昭和時代初期に考案された北海道道東地方(主に十勝地方)の郷土料理を発祥とする。一方で、牛丼チェーン店のメニューとして牛丼の具を豚肉に代えたもののほか、豚丼を中心としたメニューを供する飲食店[1]もあり、日本各地で広く食べられている。また、食料品メーカ- から家庭用商品も販売されており、家庭料理としても供されている。
帯広系豚丼
ぱんちょう(帯広市)の豚丼
豚肉を砂糖醤油などで味付けした甘辛いタレで焼いたものを使用する。主に道東地方で広く食されている。豚肉の部位としては主にロース・ばら肉を使い、調理法も味わいも牛丼チェーンの豚丼とは異なる。十勝地方の郷土料理として多数の飲食店で供されているが、店舗によって肉の調理法(網焼きとフライパンがある)や、肉以外の具(白髪ネギ、グリーンピースなど)が異なっている。
ぱんちょう(帯広市)
帯広観光コンベンション協会、帯広シティーケーブルなどによれば、十勝地方に特有のこの種の豚丼は、1933年(昭和8年)に帯広市の大衆食堂「ぱんちょう」創業者である阿部秀司が考案したとされる[2]。

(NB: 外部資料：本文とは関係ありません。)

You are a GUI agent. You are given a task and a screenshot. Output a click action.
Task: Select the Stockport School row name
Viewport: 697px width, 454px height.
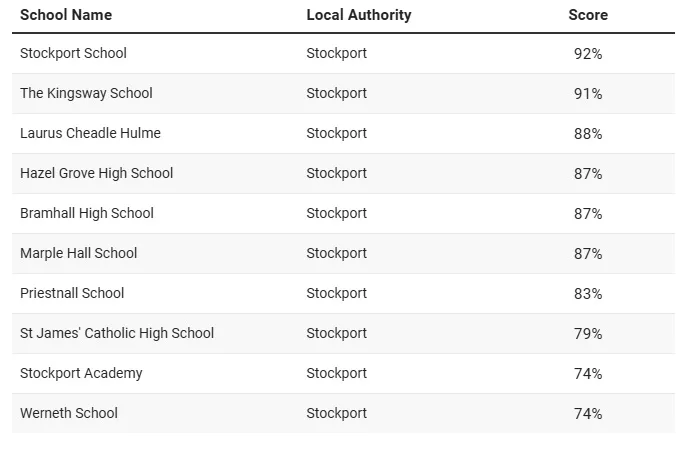tap(73, 53)
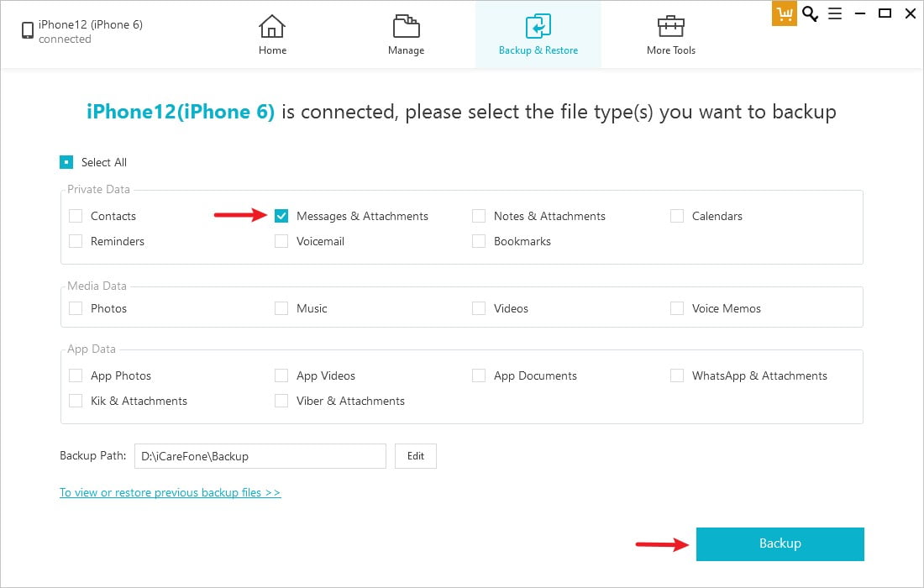Open previous backup files link

point(170,492)
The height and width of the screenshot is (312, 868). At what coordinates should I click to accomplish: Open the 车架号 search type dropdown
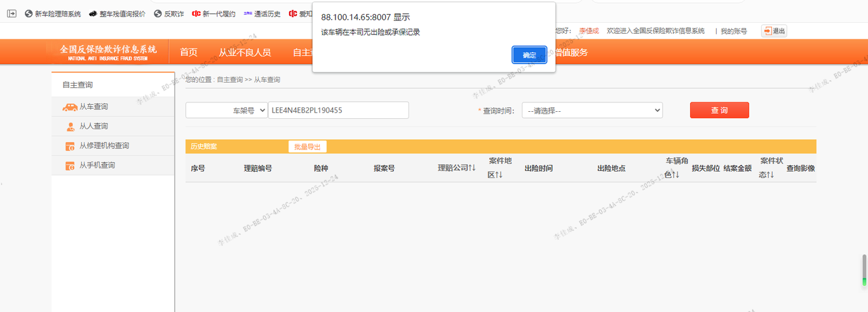pos(227,110)
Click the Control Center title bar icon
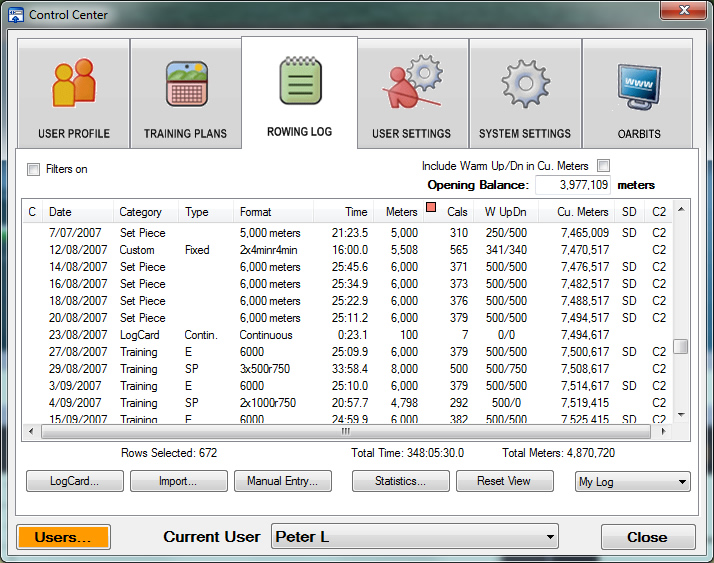Screen dimensions: 714x563 [15, 15]
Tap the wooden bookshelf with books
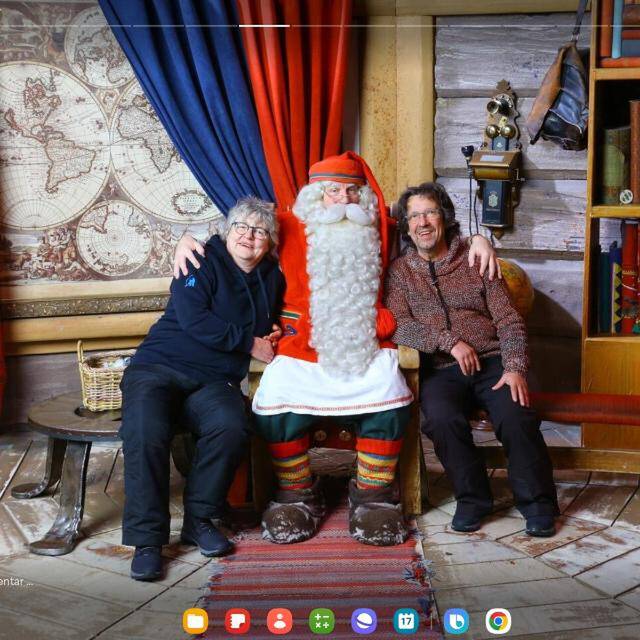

十勝地方では、明治時代末に養豚が始まり(この時代の開拓の苦労を表す言葉として依田勉三の句「豚とひとつ鍋」がある)、大正時代末期には豚肉料理が一般的になりつつあったが、食材や調理器具の制限で料理法が限定されており、特に豚カツなどは庶民が食べられるものではなかった。阿部は庶民にも食べられる料理ということで、鰻丼をヒントにした醤油味の豚丼を開発したという[3]。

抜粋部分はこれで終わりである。